Research Paper Volume 16, Issue 13 pp 10918—10930
Luteolin targets the AGE-RAGE signaling to mitigate inflammation and ferroptosis in chronic atrophic gastritis
- 1 Clinical Research Base Office, Hebei Provincial Hospital of Chinese Medicine, Hebei, China
- 2 Department of Pharmacology, Hebei University of Chinese Medicine, Hebei, China
- 3 Eighth Clinical Medical College, Guangzhou University of Chinese Medicine, Guangzhou, China
- 4 Hebei Key Laboratory of Turbidity Toxin Syndrome, Hebei University of Chinese Medicine, Hebei, China
- 5 Department of Spleen and Stomach Diseases, Hebei Provincial Hospital of Chinese Medicine, Hebei, China
- 6 Pharmaceutical Department, Hebei Provincial Hospital of Chinese Medicine, Hebei, China
- 7 Pharmacological Analysis Teaching and Research Department, Hebei Medical University, Hebei, China
- 8 Key Laboratory of Integrated Chinese and Western Medicine for Gastroenterology Research, Hebei Provincial Hospital of Chinese Medicine, Hebei, China
Received: January 23, 2024 Accepted: May 21, 2024 Published: June 24, 2024
https://doi.org/10.18632/aging.205969How to Cite
Copyright: © 2024 Zhang et al.

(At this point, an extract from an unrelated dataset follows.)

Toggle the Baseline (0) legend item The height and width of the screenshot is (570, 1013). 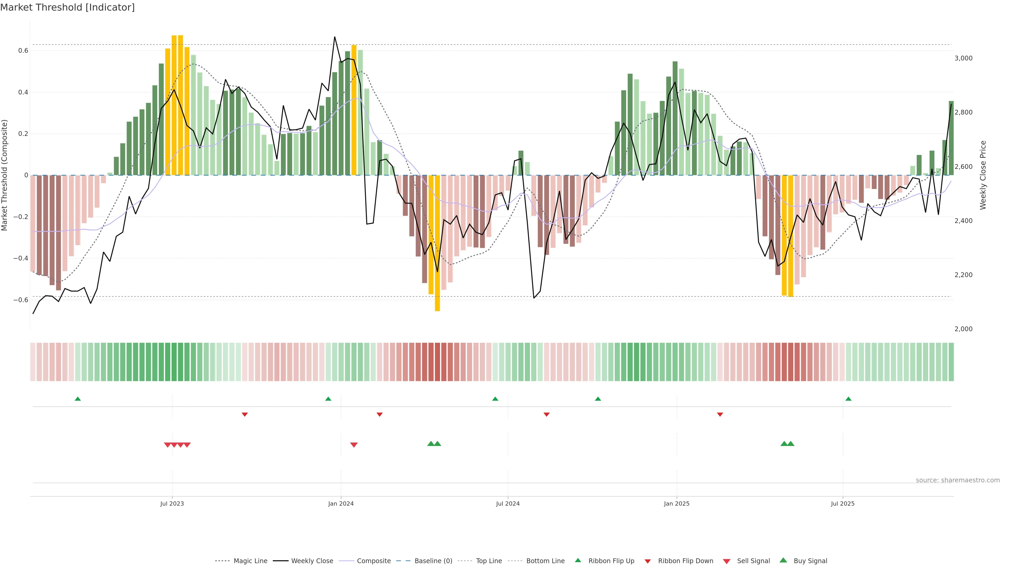point(433,561)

This is an open access article distributed under the terms of the Creative Commons Attribution License (CC BY 4.0), which permits unrestricted use, distribution, and reproduction in any medium, provided the original author and source are credited.
Abstract
Chronic atrophic gastritis (CAG) is a chronic inflammatory disease and precancerous lesion in stomach cancer. Abnormal activation cellular ferroptosis further damages gastric tissue, which is susceptible to inflammation. Luteolin has powerful anti-inflammatory and regulatory potential for cellular ferroptosis. We aimed to clarify the involvement of luteolin in inflammation and ferroptosis during CAG. Luteolin targets were searched to identify intersecting genes in the chronic atrophic gastritis disease database. The AGE-RAGE pathway is a potential target of luteolin for the treatment of chronic atrophic gastritis and a binding site between luteolin and RAGE was predicted through a computer simulation of molecular docking. We established a CAG rat model using N-methyl-N-nitro-N-nitroguanidine. The therapeutic effect of luteolin on CAG was detected using western blotting, qPCR, hematoxylin and eosin staining, lipid oxidation (MDA), and Fe2+ assays. Luteolin inhibited the AGE-RAGE signaling pathway and reduced the inflammatory response in gastric tissues. Additionally, luteolin downregulated the concentration of (MDA) and Fe2+, and CAG downregulated the expression levels of ACSL4 and NOX1 and upregulated the expression levels of FIH1 and GPX4 ferroptosis-related proteins, thus inhibiting the ferroptosis of gastric tissue cells, which had a therapeutic effect on CAG.
Abbreviations
CAG: chronic atrophic gastritis; GO: gene ontology; HE: hematoxylin and eosin; KEGG: Kyoto Encyclopedia of Genes and Genomes; PCA: principal component analysis; PPI: protein-protein interaction.